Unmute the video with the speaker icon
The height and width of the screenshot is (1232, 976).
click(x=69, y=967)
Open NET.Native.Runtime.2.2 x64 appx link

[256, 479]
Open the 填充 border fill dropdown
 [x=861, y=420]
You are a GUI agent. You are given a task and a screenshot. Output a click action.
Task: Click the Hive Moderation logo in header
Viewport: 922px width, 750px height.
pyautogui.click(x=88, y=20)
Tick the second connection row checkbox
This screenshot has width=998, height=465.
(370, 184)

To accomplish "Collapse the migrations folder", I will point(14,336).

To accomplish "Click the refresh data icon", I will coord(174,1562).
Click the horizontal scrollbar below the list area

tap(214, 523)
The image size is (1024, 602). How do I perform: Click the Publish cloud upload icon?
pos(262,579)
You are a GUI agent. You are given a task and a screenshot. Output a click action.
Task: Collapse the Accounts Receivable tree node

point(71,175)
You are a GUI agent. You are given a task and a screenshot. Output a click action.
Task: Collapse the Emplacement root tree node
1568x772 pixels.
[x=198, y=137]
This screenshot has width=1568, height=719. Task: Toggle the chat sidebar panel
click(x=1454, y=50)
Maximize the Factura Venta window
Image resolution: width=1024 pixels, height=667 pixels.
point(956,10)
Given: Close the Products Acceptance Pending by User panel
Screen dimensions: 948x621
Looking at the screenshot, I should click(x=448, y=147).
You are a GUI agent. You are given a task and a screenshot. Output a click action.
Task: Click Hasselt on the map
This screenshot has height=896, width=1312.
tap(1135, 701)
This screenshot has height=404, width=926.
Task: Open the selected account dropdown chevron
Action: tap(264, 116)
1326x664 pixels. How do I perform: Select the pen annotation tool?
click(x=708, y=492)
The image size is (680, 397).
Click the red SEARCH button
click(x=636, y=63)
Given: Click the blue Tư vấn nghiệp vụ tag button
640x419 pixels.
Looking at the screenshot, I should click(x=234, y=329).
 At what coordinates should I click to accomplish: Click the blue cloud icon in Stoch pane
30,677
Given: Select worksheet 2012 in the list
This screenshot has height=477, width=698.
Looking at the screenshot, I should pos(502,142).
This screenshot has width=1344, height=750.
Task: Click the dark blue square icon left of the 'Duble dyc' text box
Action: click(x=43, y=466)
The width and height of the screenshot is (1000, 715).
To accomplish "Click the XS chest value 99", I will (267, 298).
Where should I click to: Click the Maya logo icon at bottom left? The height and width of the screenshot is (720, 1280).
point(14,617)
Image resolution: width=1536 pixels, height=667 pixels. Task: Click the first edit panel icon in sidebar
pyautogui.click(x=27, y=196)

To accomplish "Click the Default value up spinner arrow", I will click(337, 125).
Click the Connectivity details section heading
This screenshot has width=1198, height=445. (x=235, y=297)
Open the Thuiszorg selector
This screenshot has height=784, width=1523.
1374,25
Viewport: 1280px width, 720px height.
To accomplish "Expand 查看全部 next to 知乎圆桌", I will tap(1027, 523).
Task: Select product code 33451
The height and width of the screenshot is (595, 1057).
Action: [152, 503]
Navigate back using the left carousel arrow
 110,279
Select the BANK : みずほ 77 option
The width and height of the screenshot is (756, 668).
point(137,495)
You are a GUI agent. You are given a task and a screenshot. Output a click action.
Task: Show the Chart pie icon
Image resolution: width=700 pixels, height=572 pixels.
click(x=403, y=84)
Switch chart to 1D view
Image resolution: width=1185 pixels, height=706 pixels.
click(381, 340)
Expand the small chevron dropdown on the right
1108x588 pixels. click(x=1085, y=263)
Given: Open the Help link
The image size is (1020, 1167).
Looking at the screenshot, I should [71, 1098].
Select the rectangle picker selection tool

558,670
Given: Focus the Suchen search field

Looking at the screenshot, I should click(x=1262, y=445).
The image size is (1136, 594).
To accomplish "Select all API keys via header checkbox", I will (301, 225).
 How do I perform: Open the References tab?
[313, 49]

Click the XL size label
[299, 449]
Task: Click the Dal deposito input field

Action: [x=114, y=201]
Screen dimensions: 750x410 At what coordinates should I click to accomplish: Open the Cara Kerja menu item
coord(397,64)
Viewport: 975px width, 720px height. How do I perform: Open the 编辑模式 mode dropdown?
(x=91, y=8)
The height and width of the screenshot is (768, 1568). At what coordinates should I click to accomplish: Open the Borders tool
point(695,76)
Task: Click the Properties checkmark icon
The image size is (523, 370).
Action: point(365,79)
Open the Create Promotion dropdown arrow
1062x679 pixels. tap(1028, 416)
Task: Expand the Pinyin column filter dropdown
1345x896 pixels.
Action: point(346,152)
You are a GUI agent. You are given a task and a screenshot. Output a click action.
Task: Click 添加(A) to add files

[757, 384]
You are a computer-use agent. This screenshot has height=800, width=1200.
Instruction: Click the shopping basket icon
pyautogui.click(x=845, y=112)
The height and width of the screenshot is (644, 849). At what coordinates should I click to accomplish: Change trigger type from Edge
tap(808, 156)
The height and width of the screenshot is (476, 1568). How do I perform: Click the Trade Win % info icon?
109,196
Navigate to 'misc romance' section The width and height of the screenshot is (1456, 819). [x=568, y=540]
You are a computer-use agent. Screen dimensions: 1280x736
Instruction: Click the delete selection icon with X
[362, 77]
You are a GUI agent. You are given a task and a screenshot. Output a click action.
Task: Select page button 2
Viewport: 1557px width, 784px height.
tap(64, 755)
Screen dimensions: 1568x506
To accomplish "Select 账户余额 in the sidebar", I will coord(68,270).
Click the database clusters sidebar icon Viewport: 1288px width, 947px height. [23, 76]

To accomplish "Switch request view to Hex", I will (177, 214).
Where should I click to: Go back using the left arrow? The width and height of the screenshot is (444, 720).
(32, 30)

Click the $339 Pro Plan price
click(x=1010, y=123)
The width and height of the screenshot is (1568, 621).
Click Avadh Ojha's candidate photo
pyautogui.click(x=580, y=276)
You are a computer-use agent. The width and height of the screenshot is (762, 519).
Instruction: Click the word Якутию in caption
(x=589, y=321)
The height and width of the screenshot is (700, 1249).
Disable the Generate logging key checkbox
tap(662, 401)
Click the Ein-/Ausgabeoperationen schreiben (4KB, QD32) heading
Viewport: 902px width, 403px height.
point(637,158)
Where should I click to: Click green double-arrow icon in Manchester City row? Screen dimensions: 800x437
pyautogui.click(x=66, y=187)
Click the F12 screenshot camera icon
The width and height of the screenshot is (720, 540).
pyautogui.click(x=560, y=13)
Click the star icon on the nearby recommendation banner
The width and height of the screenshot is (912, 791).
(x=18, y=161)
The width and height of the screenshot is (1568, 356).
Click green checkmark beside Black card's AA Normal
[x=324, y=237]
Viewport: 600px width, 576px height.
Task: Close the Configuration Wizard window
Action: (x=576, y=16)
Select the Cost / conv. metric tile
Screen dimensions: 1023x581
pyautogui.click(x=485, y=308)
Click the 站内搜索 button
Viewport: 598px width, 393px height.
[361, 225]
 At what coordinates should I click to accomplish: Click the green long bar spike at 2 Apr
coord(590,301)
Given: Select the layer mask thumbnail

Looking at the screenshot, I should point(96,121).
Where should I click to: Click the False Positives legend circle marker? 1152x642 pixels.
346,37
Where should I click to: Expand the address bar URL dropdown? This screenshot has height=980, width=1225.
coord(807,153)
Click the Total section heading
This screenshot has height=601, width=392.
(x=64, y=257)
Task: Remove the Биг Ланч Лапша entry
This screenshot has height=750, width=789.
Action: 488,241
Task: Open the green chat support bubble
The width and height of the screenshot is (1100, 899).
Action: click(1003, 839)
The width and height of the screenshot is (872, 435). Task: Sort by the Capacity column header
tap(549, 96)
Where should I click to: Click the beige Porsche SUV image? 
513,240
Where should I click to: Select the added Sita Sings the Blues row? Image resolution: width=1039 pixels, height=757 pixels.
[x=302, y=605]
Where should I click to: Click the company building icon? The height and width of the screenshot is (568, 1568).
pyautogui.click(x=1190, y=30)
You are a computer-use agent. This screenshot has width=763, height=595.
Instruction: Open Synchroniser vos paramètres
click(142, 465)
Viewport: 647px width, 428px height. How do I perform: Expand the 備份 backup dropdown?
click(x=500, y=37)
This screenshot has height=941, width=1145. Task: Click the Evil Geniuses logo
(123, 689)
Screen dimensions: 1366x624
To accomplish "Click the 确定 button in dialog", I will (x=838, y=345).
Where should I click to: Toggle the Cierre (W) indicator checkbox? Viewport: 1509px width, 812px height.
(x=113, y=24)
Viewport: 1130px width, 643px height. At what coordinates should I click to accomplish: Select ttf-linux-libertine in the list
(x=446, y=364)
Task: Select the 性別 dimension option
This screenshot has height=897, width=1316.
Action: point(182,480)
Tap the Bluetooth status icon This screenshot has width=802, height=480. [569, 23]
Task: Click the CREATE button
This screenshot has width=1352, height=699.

What this task involves: Return a copy of each line in the records above that has "computer" in it.

Solution:
You are a computer-use agent. This screenshot has height=800, width=1200.
You are a computer-use agent. Screen dimensions: 1280x736
You are a computer-use agent. The width and height of the screenshot is (762, 519).
You are a computer-use agent. This screenshot has width=763, height=595.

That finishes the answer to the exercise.